Um segundo sentido que a história da Amazônia deve ter, em nossa perspectiva, diz respeito a relação campo e cidade. Existe um número significativo de estudos, baseados em Marx (o 18 brumário), que apontam para o desaparecimento do camponês e, portanto, do campo. Usam como exemplo o processo de urbanização crescente após a revolução industrial o que levaria, necessariamente, à urbanização do campo, perspectiva determinista própria do “marxismo vulgar”. Eis, portanto, o sentido da história para a Amazônia: romper com o economicismo estruturalista e, através do acúmulo de pesquisas, compreender que na região esse determinismo pode não se confirmar.
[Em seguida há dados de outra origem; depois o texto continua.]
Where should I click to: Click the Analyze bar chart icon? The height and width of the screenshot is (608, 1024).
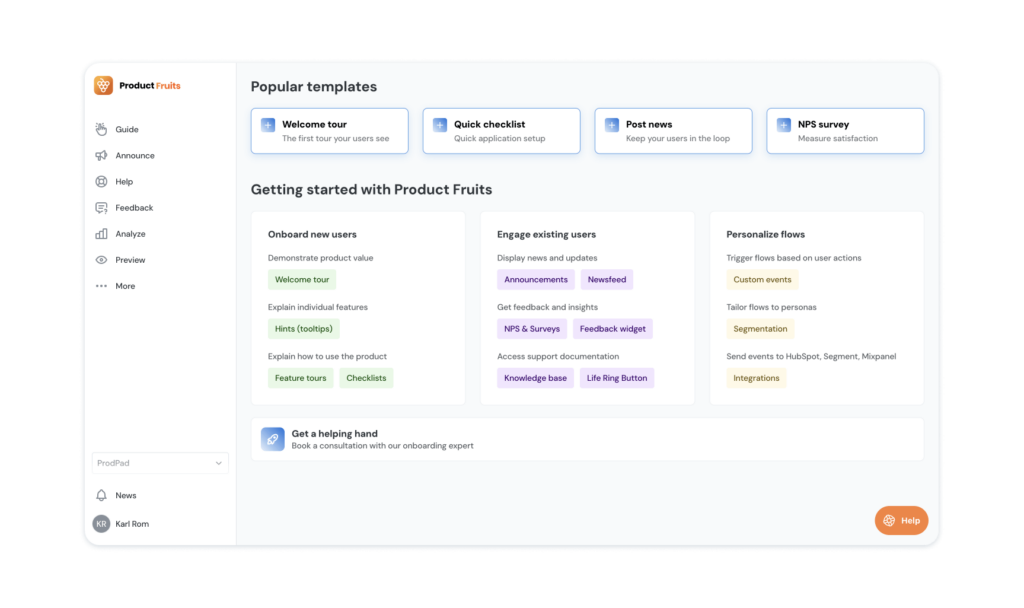click(101, 234)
Raymond Williams em sua obra “A cidade e o campo na história e na literatura” apresenta como a literatura inglesa cria dicotomias entre esses dois “lugares”. O campo, seria o lugar da ignorância, do atraso, da miséria. A cidade, o espaço do progresso, da ciência, do desenvolvimento. Keith Thomas também discute essas questões, muitas vezes utilizando-se de fontes literárias, ao apontar que existe, desde o início da modernidade, uma predominância de um antropocentrismo em relação ao mundo natural. Em sua obra “o homem e mundo natural”, Thomas apresenta uma série de discursos os mais diversos sobre a predominância humana em relação a natureza, resultando numa relação utilitarista dos recursos naturais. Essa tendência se radicalizou quando, citando Marx (introdução à crítica da economia política), o mercado mundializa a exploração dos recursos naturais.
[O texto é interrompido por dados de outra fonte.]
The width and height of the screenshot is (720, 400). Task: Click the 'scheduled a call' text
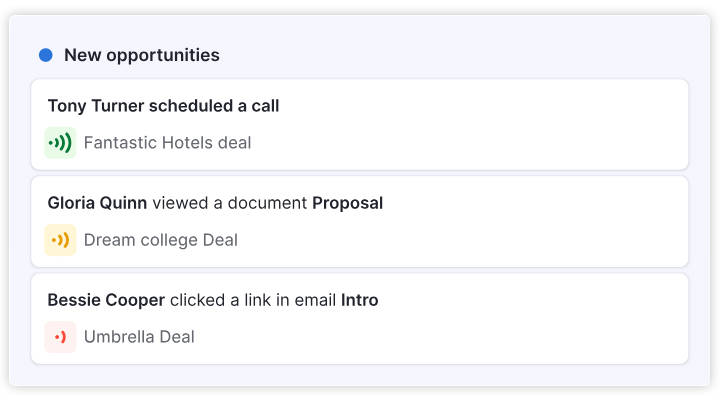[x=214, y=106]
Portanto, a história social da Amazônia deve responder a questões que estão presentes, como o uso irracional dos recursos naturais, o desmatamento e a violência no campo numa perspectiva histórica. É nesse sentido que nosso pré-projeto de pesquisa se insere. Tendo como o objeto o setorial de educação do MST e aluta pela reforma agrária, pretendemos compreender a organização da luta empreendida pelo movimento, os sujeitos e suas histórias de vida e se, para usar um termo de Keith Thomas, tais sujeitos internalizam as “novas sensibilidades” existentes em relação à natureza.
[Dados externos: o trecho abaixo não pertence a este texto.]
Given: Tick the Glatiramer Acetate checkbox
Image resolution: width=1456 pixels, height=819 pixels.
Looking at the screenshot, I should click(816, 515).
Para isso, partimos de algumas hipóteses. Primeiro, acreditamos que a educação empreendida no campo é um “arremedo” da escola urbana, pois ainda é pensada sob o ponto de vista urbanocêntrica. Segundo, que o MST defende níveis de produção vinculados à agricultura familiar em oposição ao agronegócio. Dessa maneira, pretendemos contribuir com as pesquisas que buscam na história respostas aos diversos problemas sociais da Amazônia. Compreendemos as dificuldades metodológicas que a “história do tempo presente” pode resulta. Desafio que somente a prática da pesquisa, o cuidado teórico e o prazer em estudar a história da Amazônia podem superar.